Dvc: DVC Repro incorrectly saving directory to cache

Created on 19 Aug 2020 · 11Comments · Source: iterative/dvc

Bug Report

As the title states. I run dvc repro extract for my extract pipeline stage. This takes two pretty large zip files and extracts them into specified folders. These folders should not be added to the dvc cache, since they can be easily reproduced by extracting the archives, but I declare them as dependencies so that the DAG looks nicer.

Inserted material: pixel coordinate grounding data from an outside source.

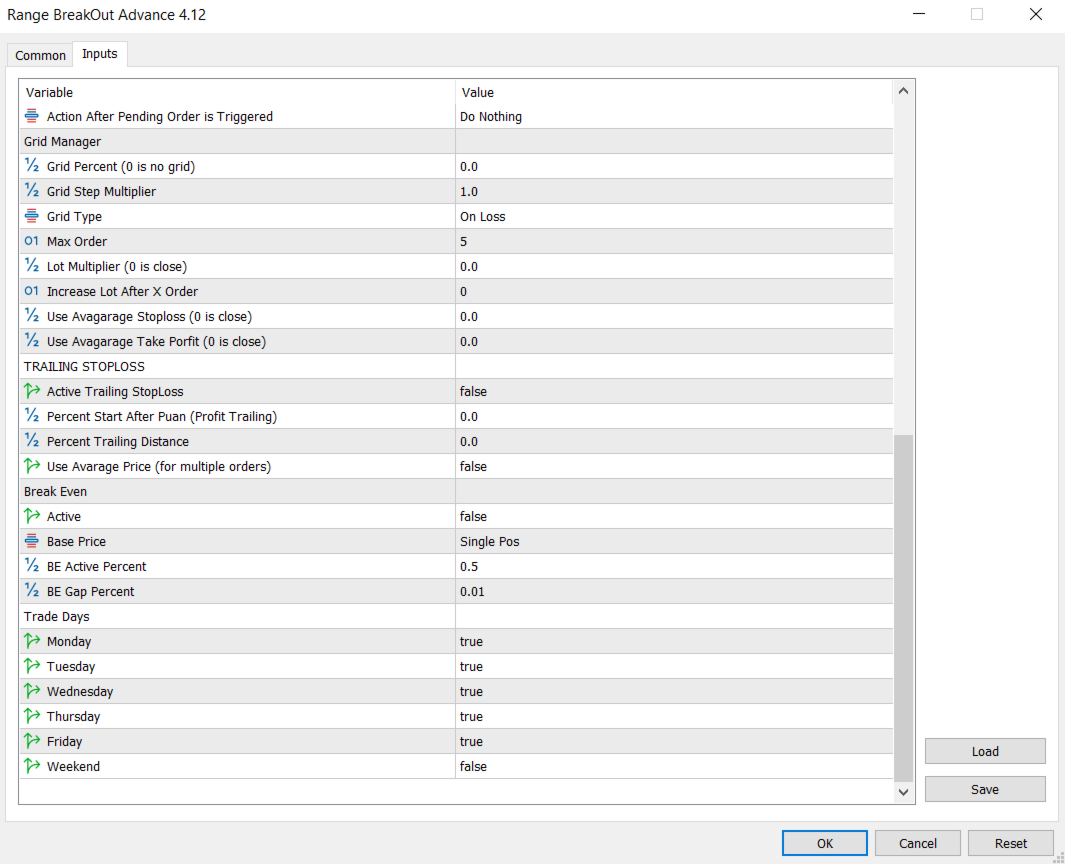Click the Monday boolean arrow icon
Image resolution: width=1065 pixels, height=864 pixels.
tap(32, 641)
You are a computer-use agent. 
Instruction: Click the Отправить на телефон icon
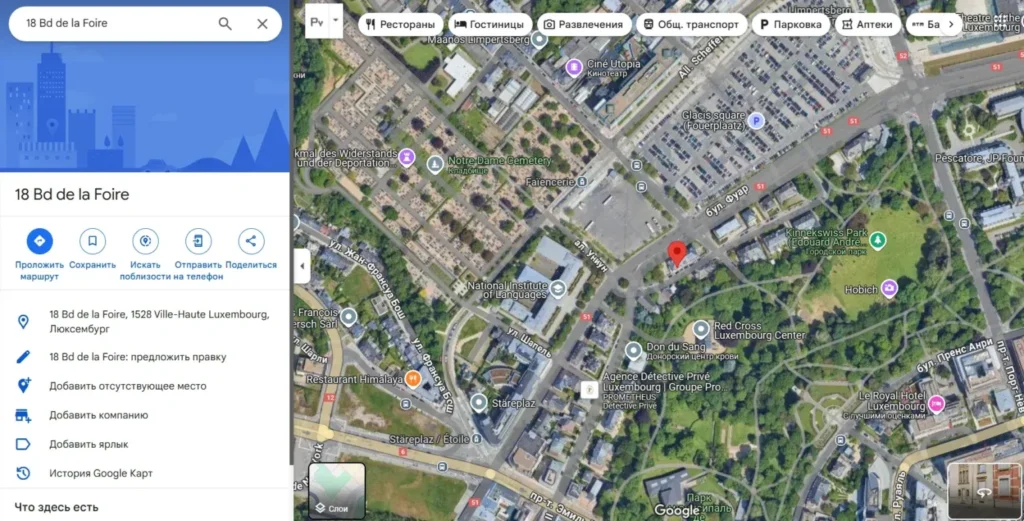click(198, 241)
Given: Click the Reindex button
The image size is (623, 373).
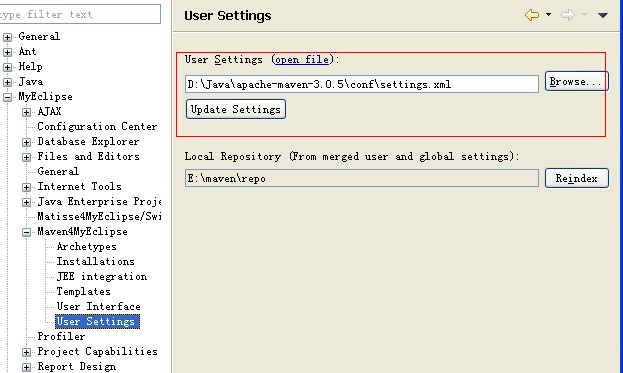Looking at the screenshot, I should 577,178.
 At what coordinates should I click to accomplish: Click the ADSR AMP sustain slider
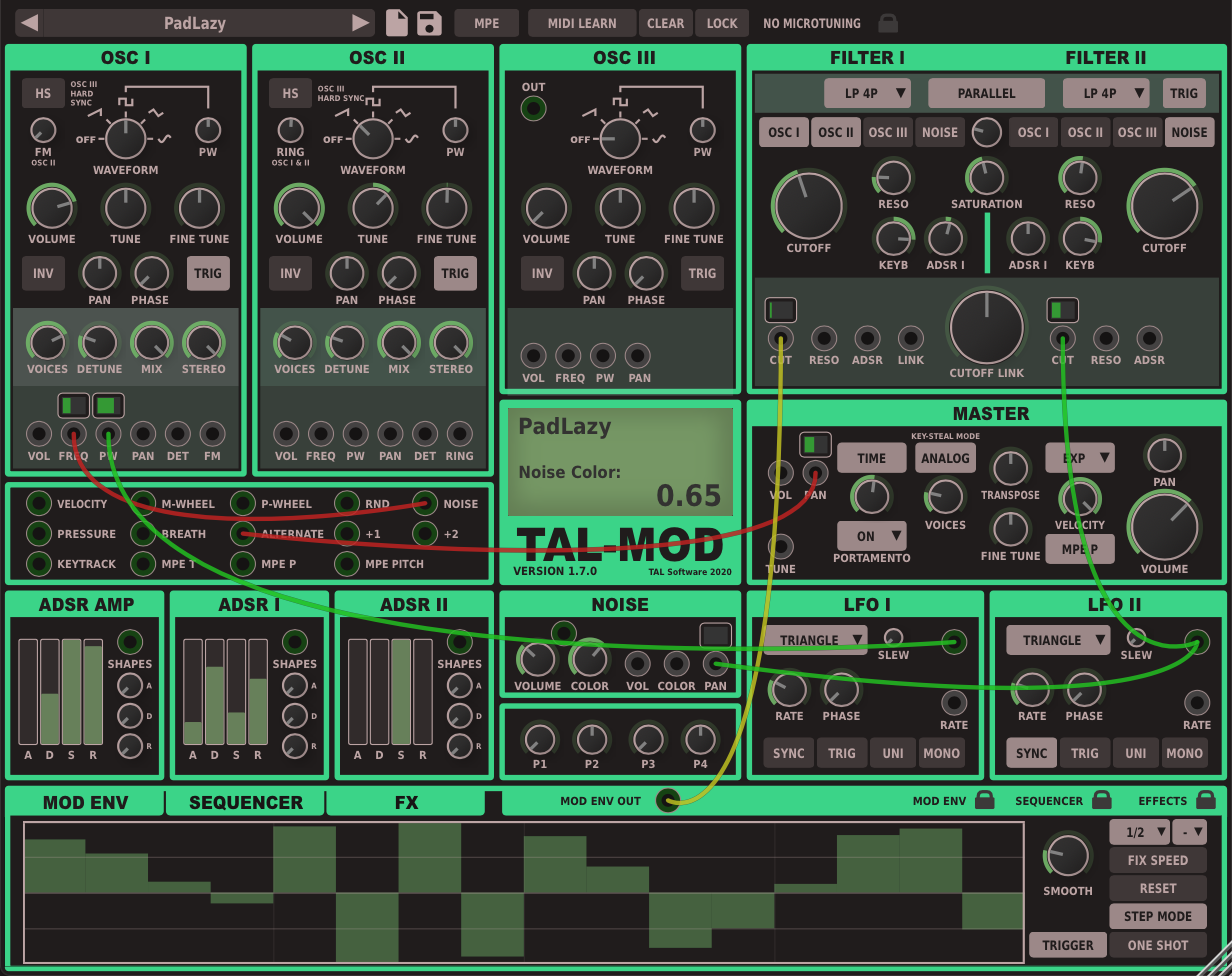72,692
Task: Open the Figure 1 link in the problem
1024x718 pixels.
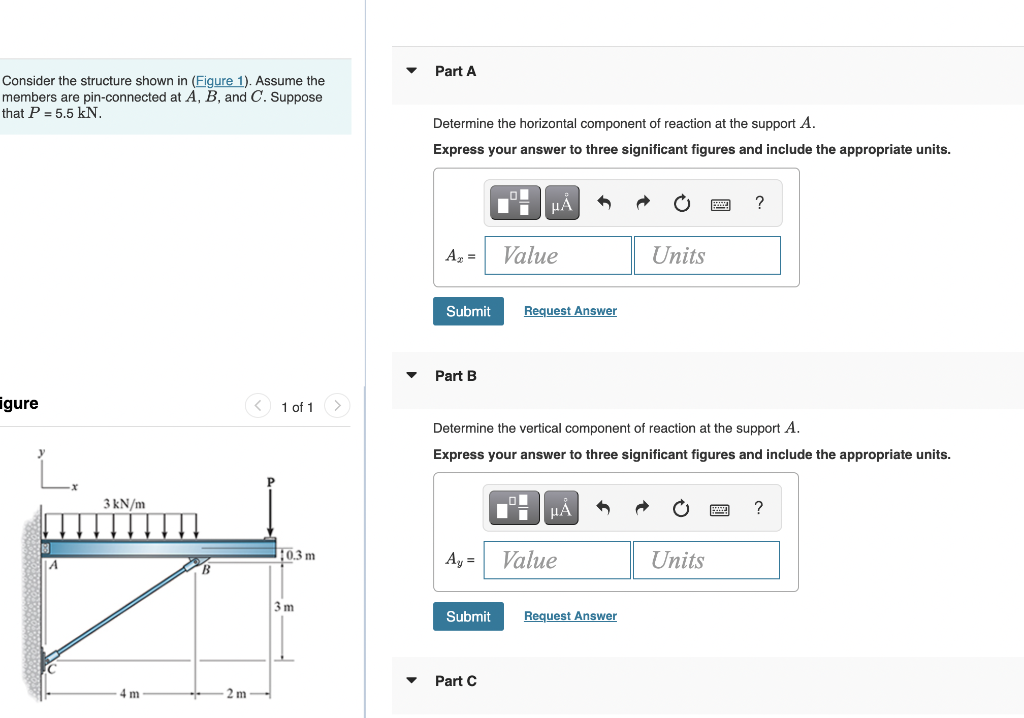Action: tap(219, 80)
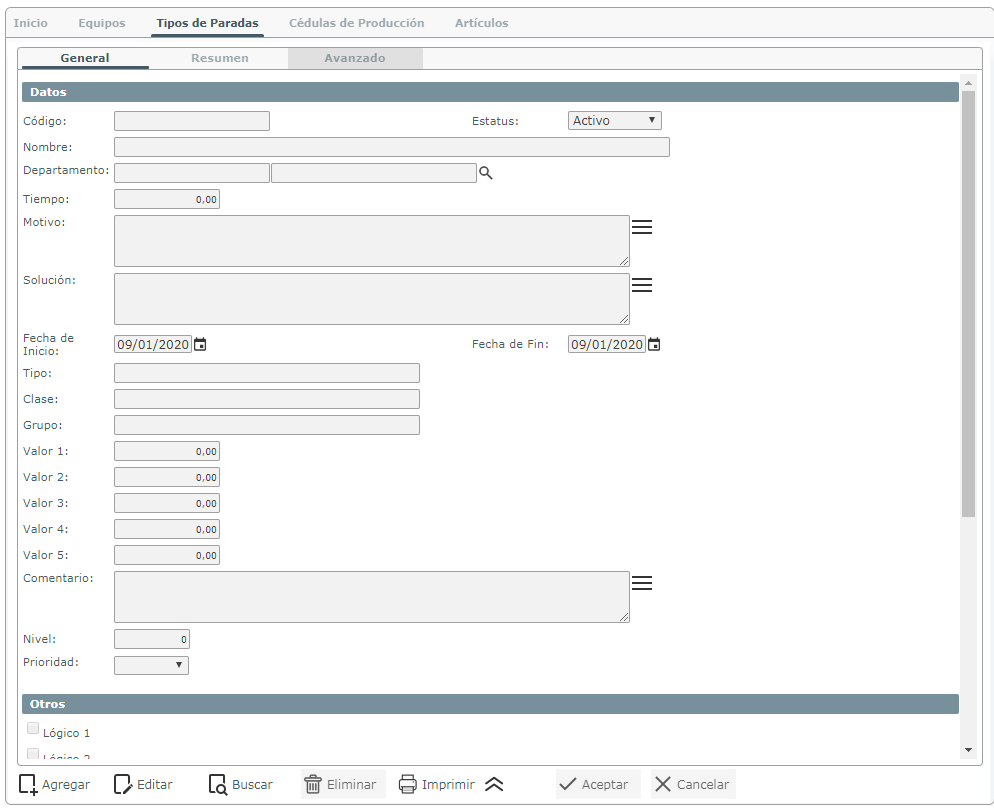
Task: Open the Fecha de Fin calendar picker
Action: (654, 345)
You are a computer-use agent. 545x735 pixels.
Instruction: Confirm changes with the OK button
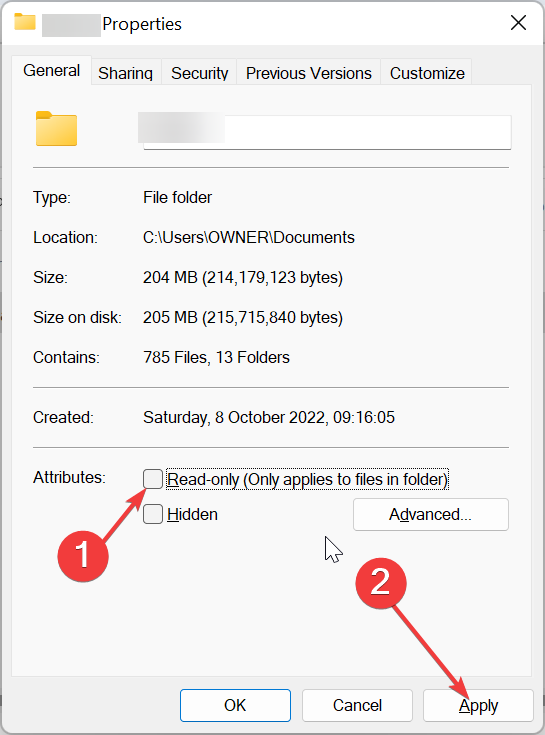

My dvc.yaml looks like this. The preprocess stage should only indicate, that the not cached folders should be used as dependencies in later stages.

stages:
  extract:
    cmd: tar -xzvf data/thingy10k/10k_tetmesh.tar.gz -C data/thingy10k/ && tar -xzvf data/thingy10k/10k_surface.tar.gz -C data/thingy10k/
    deps:
    - data/thingy10k/10k_surface.tar.gz
    - data/thingy10k/10k_tetmesh.tar.gz
    outs:
    - data/thingy10k/10k_surface:
        cache: false
    - data/thingy10k/10k_tetmesh:
        cache: false
  preprocess:
    cmd: some preprocessing command
    deps:
    - data/thingy10k/10k_tetmesh
    - data/thingy10k/10k_surface

After running dvc repro extract, the hashes of all the files are computed and then the files saved to cache. This is exactly the thing that I was trying to prevent with the cache: false option.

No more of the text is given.